*** RECORDS TO PROCESS ***
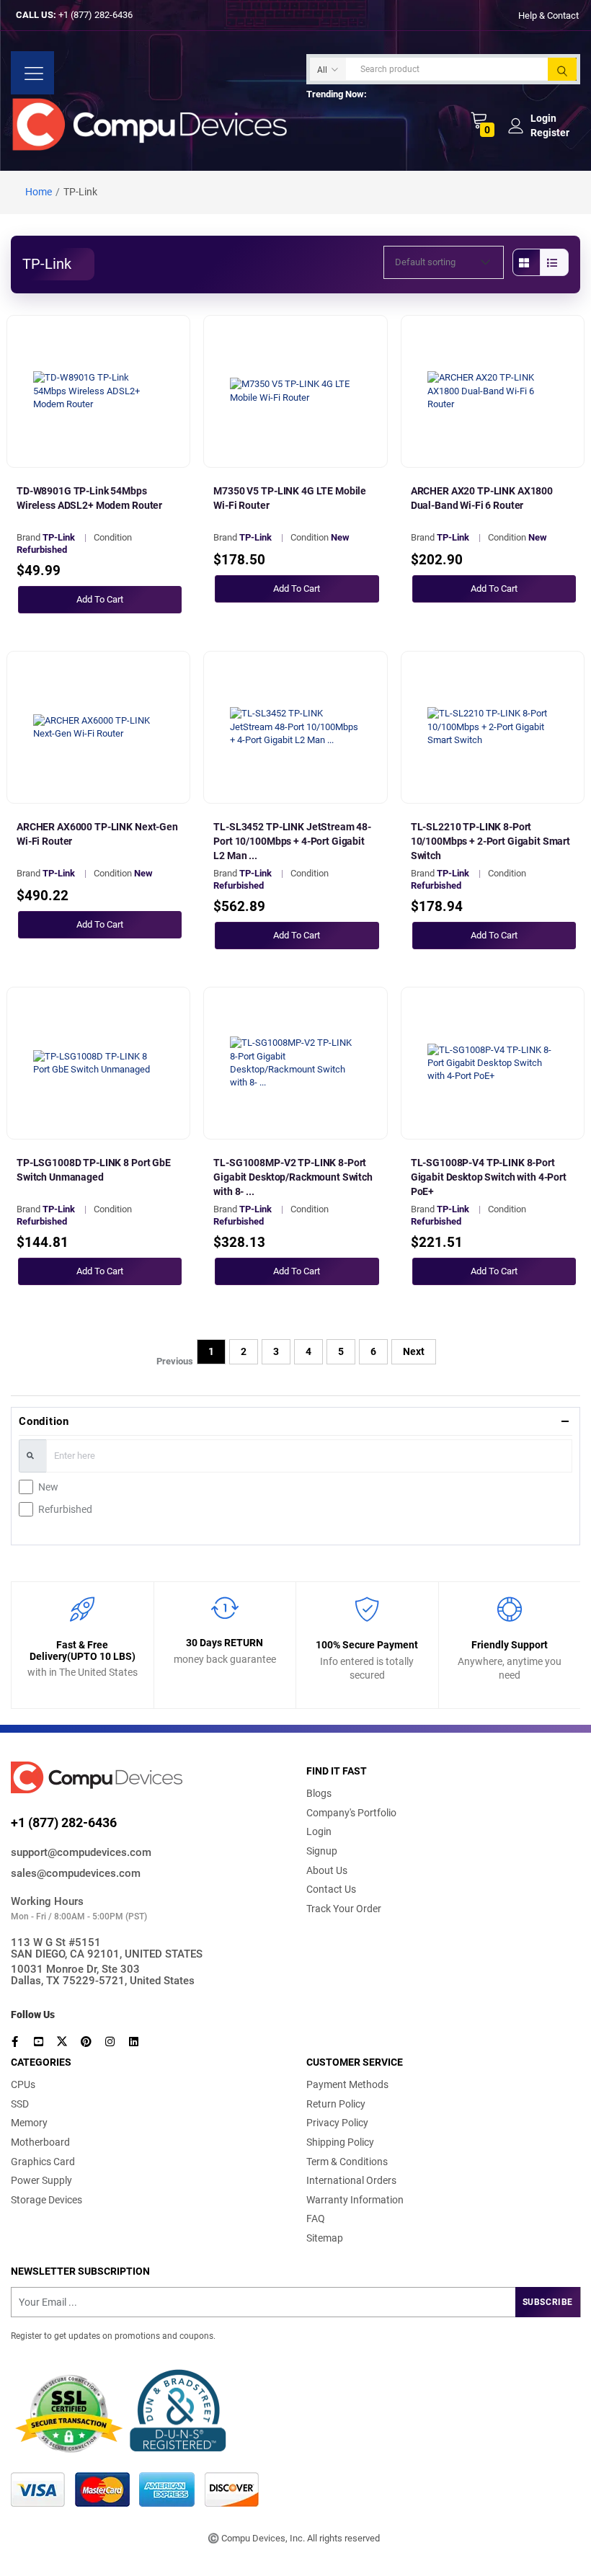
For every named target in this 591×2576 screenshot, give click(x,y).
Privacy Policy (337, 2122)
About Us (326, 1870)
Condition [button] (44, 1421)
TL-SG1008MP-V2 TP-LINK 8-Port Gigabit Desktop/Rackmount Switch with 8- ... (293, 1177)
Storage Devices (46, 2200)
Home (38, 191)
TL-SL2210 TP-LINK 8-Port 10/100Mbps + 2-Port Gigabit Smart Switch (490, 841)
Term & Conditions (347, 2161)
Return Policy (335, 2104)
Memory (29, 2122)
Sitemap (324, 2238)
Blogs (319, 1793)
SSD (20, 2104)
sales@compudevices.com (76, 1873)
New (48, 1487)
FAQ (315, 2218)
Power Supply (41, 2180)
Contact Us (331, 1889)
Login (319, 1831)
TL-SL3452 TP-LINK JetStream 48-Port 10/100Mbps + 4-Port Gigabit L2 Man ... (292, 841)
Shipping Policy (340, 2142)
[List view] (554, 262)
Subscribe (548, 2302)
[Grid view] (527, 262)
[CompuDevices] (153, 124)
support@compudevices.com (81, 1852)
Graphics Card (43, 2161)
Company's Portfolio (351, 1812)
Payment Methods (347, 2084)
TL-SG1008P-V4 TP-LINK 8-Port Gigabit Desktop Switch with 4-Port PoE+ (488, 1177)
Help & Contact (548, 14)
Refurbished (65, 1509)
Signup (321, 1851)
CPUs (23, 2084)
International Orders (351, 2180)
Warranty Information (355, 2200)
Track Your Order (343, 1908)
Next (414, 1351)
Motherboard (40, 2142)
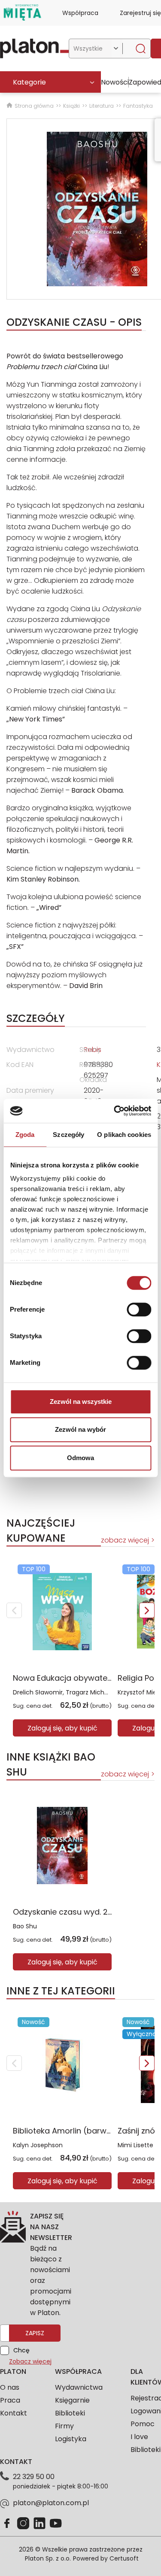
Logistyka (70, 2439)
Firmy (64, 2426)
*** End of RECORDS TO PROCESS ***
*** RECORDS TO PROCESS ***
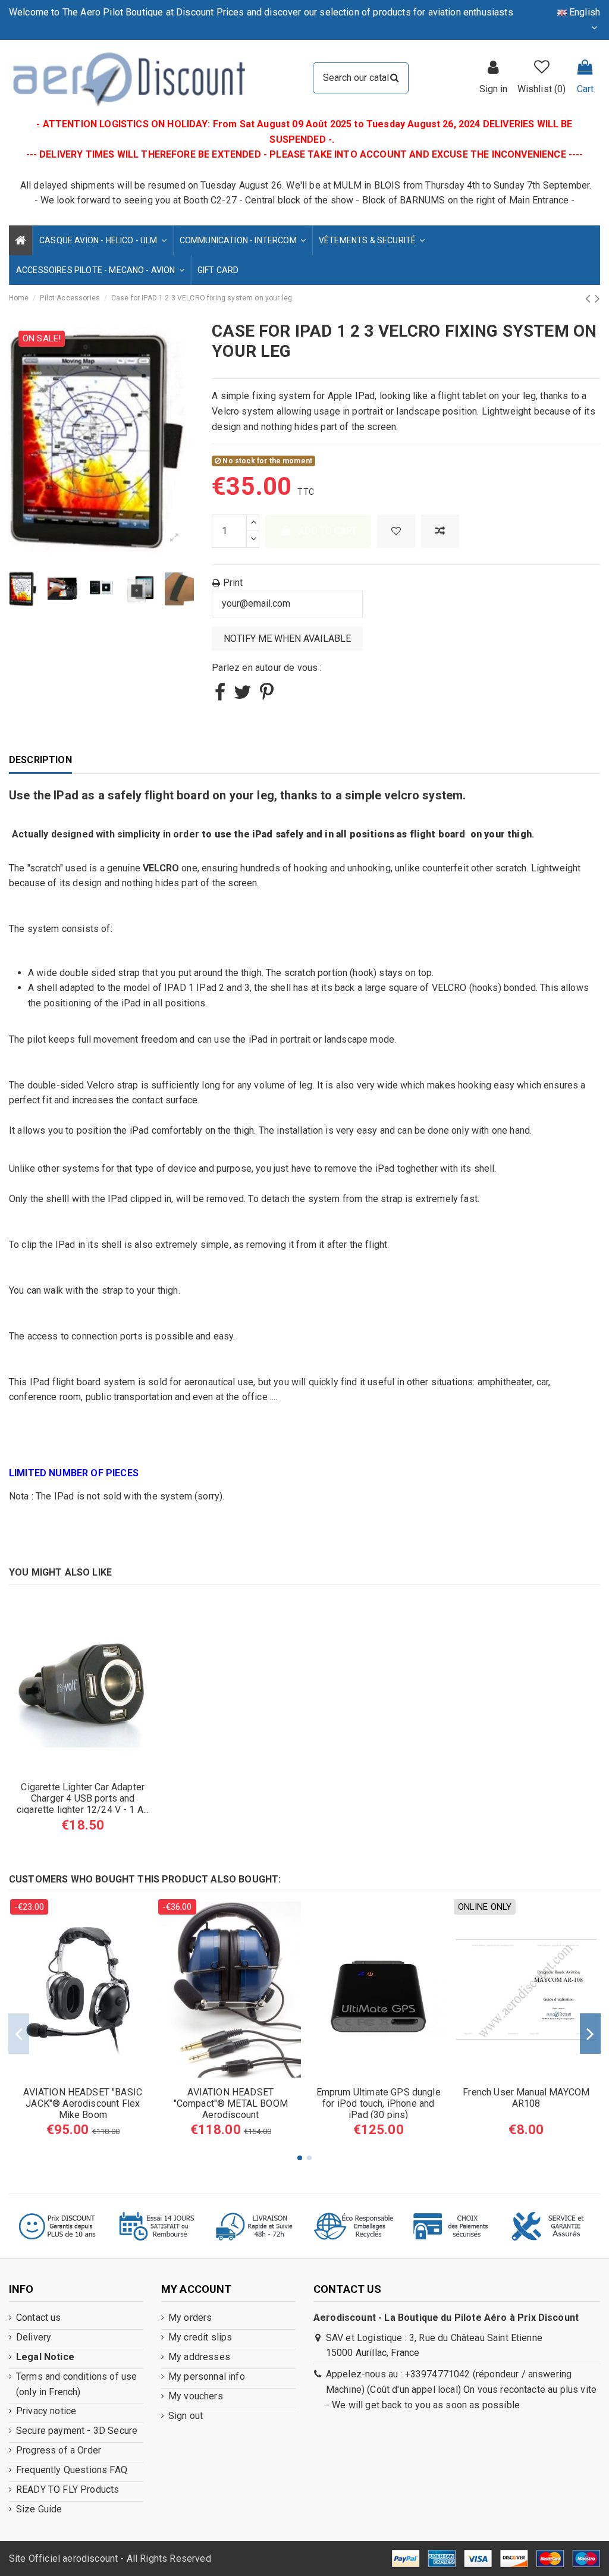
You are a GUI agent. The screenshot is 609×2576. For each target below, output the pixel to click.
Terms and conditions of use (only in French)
*** End of RECORDS TO PROCESS ***
# THE TASK:
Copy word for word the lines of the records above from the one with "Sitemap (324, 2238)" up to and including the one with "Firmy (64, 2426)". Skip the pictures.

# RESPONSE FOR THIS EXERCISE:
Sitemap (324, 2238)
Blogs (319, 1793)
SSD (20, 2104)
sales@compudevices.com (76, 1873)
New (48, 1487)
FAQ (315, 2218)
Power Supply (41, 2180)
Contact Us (331, 1889)
Login (319, 1831)
TL-SL3452 TP-LINK JetStream 48-Port 10/100Mbps + 4-Port Gigabit L2 Man ... (292, 841)
Shipping Policy (340, 2142)
[List view] (554, 262)
Subscribe (548, 2302)
[Grid view] (527, 262)
[CompuDevices] (153, 124)
support@compudevices.com (81, 1852)
Graphics Card (43, 2161)
Company's Portfolio (351, 1812)
Payment Methods (347, 2084)
TL-SG1008P-V4 TP-LINK 8-Port Gigabit Desktop Switch with 4-Port PoE+ (488, 1177)
Help & Contact (548, 14)
Refurbished (65, 1509)
Signup (321, 1851)
CPUs (23, 2084)
International Orders (351, 2180)
Warranty Information (355, 2200)
Track Your Order (343, 1908)
Next (414, 1351)
Motherboard (40, 2142)
Logistyka (70, 2439)
Firmy (64, 2426)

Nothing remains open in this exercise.